Ergens tussen 3 oktober en mijn vakantie maakte ik een snel rondje langs de tijdelijke fototentoonstelling op de Hooglandse Kerkgracht, het plein voor de kerk en het Stadhuisplein. Het gros van de foto’s greep me niet – misschien omdat ik mezelf niet echt de tijd voor uitvoerige bespiegelingen gunde, maar naar mijn smaak nodigden de meeste werken daar ook nauwelijks toe uit. Ik nam me voor ze op een later moment nog eens te bekijken en daarna een column over deze alleen al qua opzet bijzondere openluchtexpositie te schrijven.

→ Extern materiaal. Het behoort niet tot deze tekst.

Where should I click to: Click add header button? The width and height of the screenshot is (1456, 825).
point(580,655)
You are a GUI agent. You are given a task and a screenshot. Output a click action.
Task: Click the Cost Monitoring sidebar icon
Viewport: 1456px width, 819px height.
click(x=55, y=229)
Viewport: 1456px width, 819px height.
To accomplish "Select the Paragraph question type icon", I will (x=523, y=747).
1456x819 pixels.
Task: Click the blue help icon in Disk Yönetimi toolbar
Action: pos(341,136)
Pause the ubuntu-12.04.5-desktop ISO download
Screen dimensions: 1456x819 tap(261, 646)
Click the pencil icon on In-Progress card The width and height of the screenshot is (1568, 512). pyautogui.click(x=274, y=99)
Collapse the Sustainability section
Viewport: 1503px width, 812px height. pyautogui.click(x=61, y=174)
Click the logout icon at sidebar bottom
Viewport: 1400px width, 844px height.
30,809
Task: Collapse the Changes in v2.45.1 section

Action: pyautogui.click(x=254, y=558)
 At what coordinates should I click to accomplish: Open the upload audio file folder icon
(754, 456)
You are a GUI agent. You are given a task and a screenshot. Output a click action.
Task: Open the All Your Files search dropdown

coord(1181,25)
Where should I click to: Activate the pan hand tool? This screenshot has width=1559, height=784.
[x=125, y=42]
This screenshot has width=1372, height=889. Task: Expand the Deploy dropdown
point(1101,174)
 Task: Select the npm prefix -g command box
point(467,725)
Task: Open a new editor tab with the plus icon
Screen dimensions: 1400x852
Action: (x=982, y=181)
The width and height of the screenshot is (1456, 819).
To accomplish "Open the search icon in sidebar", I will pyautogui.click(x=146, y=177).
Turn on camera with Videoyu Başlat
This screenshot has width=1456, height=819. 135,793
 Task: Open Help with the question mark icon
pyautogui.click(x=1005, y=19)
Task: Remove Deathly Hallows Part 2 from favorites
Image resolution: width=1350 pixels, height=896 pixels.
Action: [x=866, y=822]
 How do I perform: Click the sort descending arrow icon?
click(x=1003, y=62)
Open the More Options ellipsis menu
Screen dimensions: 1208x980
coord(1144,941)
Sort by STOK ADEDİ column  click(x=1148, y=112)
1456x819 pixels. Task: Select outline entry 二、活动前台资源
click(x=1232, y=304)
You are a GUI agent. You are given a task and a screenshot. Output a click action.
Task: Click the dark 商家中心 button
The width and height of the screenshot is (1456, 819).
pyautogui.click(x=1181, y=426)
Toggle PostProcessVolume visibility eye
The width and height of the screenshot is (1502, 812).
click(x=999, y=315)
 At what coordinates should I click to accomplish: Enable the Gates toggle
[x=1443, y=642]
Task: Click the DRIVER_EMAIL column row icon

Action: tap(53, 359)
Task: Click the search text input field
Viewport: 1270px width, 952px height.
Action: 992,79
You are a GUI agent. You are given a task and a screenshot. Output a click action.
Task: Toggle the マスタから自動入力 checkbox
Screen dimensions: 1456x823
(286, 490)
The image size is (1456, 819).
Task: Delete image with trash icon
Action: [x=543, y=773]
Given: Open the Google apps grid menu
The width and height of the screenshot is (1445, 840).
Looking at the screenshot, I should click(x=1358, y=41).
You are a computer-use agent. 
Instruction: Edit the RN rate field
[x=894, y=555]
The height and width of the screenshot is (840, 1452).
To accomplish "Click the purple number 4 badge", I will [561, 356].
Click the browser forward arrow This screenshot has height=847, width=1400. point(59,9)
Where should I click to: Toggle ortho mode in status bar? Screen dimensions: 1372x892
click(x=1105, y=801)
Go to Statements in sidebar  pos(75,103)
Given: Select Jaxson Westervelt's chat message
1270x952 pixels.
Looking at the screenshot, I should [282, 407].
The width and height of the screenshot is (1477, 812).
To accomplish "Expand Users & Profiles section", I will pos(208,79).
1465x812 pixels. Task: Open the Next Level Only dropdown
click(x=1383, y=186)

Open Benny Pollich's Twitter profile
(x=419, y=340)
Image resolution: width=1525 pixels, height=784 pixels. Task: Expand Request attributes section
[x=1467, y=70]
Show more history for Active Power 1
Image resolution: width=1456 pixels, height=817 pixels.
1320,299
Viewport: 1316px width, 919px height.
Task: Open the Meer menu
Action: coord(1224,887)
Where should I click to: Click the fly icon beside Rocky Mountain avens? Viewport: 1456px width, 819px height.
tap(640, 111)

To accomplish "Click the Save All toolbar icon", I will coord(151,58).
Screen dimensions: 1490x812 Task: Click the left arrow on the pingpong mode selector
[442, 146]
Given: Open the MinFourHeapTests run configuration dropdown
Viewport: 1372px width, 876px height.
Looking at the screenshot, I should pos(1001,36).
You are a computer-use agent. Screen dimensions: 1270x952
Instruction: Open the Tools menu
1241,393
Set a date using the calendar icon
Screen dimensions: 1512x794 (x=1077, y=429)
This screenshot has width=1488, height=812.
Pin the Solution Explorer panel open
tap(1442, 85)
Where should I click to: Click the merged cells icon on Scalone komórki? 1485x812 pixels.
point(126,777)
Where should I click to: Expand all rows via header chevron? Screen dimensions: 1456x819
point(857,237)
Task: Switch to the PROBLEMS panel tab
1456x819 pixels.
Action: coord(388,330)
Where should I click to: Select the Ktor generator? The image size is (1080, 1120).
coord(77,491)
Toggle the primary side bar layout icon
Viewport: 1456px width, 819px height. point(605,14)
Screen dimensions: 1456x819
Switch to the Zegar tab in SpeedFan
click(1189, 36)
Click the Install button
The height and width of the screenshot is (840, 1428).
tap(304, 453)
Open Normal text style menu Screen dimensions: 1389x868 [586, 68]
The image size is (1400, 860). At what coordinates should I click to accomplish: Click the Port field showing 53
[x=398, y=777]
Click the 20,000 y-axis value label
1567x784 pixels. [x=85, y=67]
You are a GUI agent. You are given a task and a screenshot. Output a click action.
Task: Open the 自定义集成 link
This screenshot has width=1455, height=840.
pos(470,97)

Het is nu een paar weken later. In het kader van een wat speelsere aanpak heb ik besloten me voor deze column te baseren op wat ik me van mijn eerste wandeling langs de 20 fotozuilen herinner. Een grote, donkere, treurige man met een pot augurken bijvoorbeeld. Deze winnende inzending beklijfde wel, maar deed me – net als foto’s van een gezette, blije vliegtuigspotter, vier nogal rommelige gezinstafereeltjes en vier ongebruikelijke huisdieren – vrij weinig. Ik blijk ook niet bepaald over een fotografisch geheugen te beschikken, want van de talloze portretten herinner ik me alleen een uitgestoken tong. En dan was er nog de serie met vakantieparken bij nacht die ik wel spannend vond.
Eigenlijk was er maar één zuil die me direct aansprak en waarvan ik me alle vier de foto’s ook nog helder voor de geest kan halen. Zelfs de naam van de fotograaf weet ik nog: Irene Cécile. Haar vier foto’s predikten een speelser leven – en laat ik daar met deze slecht gedocumenteerde, nogal losse, louter op herinneringen gebaseerde column eens een beginnetje mee maken. U en ik hebben nog een kleine week om de gratis tentoonstelling te bezoeken, bijvoorbeeld om vast te stellen in hoeverre ik mij door eerste indrukken en mijn geheugen in de luren heb laten leggen.